Version 2 (modified by 7 years ago) ( diff ) | ,
---|
i.MX6 Encryption
The i.MX6 Processors offer hardware encryption through Freescale's Cryptographic Accelerator and Assurance Module (CAAM, also known as SEC4). It offers the following support:
- Security Control
- Advanced High Assurance Boot (A-HAB) System (HAB with embedded enhancements)
- SHA-256, 2048-bit RSA key
- Version control mechanism
- Warm boot
- CSU and TZ initialization
- IC Identification Module (IIM) and Central Security Unit (CSU)
- CSU enhanced for the IIM
- Configured during boot and by e-fuses
- Determines the security level operation mode and the TZ policy
- Tamper Detection
For the encryption, these are the HW cryptographic accelerators we have on board the i.MX6:
- AES128, AES256
- 3DES
- ARC4
- SHA1
- SHA224
- SHA256
- MD-5
At a high level the Cryptographic Accelerator and Assurance Module (CAAM) is a DMA master supporting the following capabilities:
- Secure memory feature with HW enforced access control
- Cryptographic authentication
- Hashing algorithms
- MD5
- SHA-1
- SHA-224
- SHA-256
- Message authentication codes (MAC)
- HMAC-all hashing algorithms
- AES-CMAC
- AES-XCBC-MAC
- Auto padding
- ICV checking
- Hashing algorithms
- Authenticated encryption algorithms
- AES-CCM (counter with CBC-MAC)
- Symmetric key block ciphers
- AES (128-bit, 192-bit or 256-bit keys)
- DES (64-bit keys, including key parity)
- 3DES (128-bit or 192-bit keys, including key parity)
- Cipher modes
- ECB, CBC, CFB, OFB for all block ciphers
- CTR for AES
- Symmetric key stream ciphers
- ArcFour (alleged RC4 with 40 - 128 bit keys)

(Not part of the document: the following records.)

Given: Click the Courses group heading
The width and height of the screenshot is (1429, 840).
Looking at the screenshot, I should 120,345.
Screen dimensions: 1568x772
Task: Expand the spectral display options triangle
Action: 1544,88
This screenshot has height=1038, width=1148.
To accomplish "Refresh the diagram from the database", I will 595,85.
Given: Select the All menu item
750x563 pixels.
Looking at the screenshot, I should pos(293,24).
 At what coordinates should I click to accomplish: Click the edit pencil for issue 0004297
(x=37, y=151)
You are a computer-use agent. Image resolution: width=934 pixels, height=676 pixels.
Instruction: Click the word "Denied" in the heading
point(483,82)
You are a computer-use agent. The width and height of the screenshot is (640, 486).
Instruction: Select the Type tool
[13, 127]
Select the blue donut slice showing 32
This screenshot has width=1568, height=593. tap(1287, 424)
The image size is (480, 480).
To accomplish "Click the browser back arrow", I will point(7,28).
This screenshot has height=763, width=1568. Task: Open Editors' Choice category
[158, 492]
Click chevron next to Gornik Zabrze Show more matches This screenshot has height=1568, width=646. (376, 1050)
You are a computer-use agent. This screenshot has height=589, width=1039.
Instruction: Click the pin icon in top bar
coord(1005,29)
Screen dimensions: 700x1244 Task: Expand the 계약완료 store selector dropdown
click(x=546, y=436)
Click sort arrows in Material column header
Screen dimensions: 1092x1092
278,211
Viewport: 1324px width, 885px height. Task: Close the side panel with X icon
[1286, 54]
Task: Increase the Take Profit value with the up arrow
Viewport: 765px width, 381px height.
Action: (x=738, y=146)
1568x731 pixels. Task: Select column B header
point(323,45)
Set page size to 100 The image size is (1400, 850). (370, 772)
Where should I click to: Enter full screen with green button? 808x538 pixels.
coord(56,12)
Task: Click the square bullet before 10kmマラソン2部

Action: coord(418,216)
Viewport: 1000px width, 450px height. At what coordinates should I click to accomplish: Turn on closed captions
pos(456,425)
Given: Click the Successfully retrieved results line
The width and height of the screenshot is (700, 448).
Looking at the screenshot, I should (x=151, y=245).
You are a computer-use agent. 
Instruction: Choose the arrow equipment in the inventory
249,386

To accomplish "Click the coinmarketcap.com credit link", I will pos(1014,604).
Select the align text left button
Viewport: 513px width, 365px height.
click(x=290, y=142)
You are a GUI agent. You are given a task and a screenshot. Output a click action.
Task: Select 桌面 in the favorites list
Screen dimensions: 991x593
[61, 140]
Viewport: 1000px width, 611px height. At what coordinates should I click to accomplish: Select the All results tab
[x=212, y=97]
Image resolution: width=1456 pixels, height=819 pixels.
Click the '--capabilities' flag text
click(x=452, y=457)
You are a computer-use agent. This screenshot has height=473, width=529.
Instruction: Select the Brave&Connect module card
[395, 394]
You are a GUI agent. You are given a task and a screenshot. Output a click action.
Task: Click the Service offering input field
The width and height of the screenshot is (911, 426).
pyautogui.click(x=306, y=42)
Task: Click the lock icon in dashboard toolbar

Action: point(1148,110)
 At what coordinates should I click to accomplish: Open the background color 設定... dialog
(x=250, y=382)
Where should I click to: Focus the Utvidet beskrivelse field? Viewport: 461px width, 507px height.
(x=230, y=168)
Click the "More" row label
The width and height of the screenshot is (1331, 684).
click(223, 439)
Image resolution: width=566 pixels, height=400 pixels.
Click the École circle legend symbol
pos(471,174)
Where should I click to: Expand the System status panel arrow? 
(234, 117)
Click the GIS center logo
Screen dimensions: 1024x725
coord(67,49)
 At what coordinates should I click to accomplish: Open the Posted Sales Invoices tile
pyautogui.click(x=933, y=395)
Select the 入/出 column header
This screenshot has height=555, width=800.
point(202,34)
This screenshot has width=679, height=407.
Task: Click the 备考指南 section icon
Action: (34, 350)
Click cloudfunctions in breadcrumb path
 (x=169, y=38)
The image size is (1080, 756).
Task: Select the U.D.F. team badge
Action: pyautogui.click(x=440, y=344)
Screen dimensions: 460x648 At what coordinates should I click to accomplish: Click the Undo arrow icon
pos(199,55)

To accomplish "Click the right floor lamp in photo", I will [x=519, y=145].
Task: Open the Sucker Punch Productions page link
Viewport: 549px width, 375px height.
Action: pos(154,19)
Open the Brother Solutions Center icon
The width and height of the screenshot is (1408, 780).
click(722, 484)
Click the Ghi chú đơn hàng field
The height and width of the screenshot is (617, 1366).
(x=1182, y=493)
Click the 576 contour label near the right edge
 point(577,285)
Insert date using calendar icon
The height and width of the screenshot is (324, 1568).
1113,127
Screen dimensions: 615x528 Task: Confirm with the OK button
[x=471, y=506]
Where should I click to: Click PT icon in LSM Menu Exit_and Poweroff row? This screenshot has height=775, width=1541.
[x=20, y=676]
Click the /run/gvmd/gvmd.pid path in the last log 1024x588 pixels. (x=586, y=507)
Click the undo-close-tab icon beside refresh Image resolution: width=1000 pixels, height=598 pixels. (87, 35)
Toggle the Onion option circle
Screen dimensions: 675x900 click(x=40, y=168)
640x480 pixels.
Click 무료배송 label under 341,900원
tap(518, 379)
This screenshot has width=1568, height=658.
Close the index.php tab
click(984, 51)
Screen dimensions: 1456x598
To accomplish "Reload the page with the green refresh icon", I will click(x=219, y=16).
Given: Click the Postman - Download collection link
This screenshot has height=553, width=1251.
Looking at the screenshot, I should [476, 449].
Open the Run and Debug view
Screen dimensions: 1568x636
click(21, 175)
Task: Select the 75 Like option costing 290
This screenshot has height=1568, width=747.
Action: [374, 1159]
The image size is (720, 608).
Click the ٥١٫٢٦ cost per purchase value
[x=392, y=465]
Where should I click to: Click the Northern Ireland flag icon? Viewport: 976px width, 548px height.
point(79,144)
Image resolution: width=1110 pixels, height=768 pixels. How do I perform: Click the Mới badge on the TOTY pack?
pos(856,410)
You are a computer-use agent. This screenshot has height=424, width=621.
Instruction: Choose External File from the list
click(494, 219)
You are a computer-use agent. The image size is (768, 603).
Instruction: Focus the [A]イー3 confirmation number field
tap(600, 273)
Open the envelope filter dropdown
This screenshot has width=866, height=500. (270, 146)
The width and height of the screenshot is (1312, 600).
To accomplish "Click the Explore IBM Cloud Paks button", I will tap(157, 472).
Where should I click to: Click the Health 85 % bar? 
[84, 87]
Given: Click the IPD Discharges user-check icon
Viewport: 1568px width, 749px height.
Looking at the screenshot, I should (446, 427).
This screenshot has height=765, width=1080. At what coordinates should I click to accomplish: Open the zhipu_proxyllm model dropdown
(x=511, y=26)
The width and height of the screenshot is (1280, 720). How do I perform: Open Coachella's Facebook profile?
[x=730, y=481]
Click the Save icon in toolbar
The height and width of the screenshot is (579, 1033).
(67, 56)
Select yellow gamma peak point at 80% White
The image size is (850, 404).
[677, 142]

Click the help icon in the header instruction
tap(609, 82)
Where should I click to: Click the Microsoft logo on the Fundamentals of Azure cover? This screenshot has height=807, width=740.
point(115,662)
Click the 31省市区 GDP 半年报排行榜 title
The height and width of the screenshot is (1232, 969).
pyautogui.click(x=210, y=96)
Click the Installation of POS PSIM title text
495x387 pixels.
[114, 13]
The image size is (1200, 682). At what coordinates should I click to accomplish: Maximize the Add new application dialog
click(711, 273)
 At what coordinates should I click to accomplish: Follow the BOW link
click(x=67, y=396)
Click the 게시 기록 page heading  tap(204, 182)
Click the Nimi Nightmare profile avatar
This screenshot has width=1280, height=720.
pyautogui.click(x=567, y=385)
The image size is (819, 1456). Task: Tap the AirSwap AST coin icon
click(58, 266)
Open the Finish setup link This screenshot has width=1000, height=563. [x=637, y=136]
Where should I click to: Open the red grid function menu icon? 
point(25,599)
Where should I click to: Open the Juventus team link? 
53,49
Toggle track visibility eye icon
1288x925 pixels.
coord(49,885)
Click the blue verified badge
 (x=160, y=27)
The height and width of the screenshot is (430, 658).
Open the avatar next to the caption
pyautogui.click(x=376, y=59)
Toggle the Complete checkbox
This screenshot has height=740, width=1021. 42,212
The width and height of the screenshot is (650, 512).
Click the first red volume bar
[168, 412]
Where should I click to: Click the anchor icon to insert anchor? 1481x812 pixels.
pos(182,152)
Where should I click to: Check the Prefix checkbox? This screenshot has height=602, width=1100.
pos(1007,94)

- Random-number generation
- Entropy is generated via an independent free running ring oscillator
- Oscillator is off when not generating entropy; for lower-power consumption
- NIST-compliant, pseudo random-number generator seeded using hardware generated entropy
The above features are usable via the CAAM driver which is available on our Yocto BSPs, as well as our latest OpenWrt on GitHub. In order to make use of some of these features, the Linux CryptoAPI must be used. The driver itself is integrated with the Crypto API kernel service in which the algorithms supported by CAAM can replace the native SW implementations.
References
- https://community.freescale.com/thread/303229
- https://community.freescale.com/thread/319374
- https://community.freescale.com/thread/311605
- https://community.freescale.com/thread/309499
- http://www.freescale.com/webapp/sps/site/overview.jsp?code=NETWORK_SECURITY_CRYPTOG
- https://community.freescale.com/docs/DOC-96451
- Freescale Code Signing Tool for the High Assurance Boot library. Provides software code signing support designed for use with i.MX processors that integrate the HAB library in the internal boot ROM
- Freescale HAB App Note
i.MX6 Security Reference Manual
Please contact support@… to request this document.
Driver Information
The Cryptographic Accelerator and Assurance Module (CAAM) is the driver for Freescale's hardware crypto. It configures hw to operate as a DPAA component, as well as creates job ring devices. Please see here for more detail. This driver was added to Linux 4.3, but we have support for it in our Yocto 1.6, Yocto 1.7, Yocto 1.8, and OpenWrt next (our latest OpenWrt branch on GitHub).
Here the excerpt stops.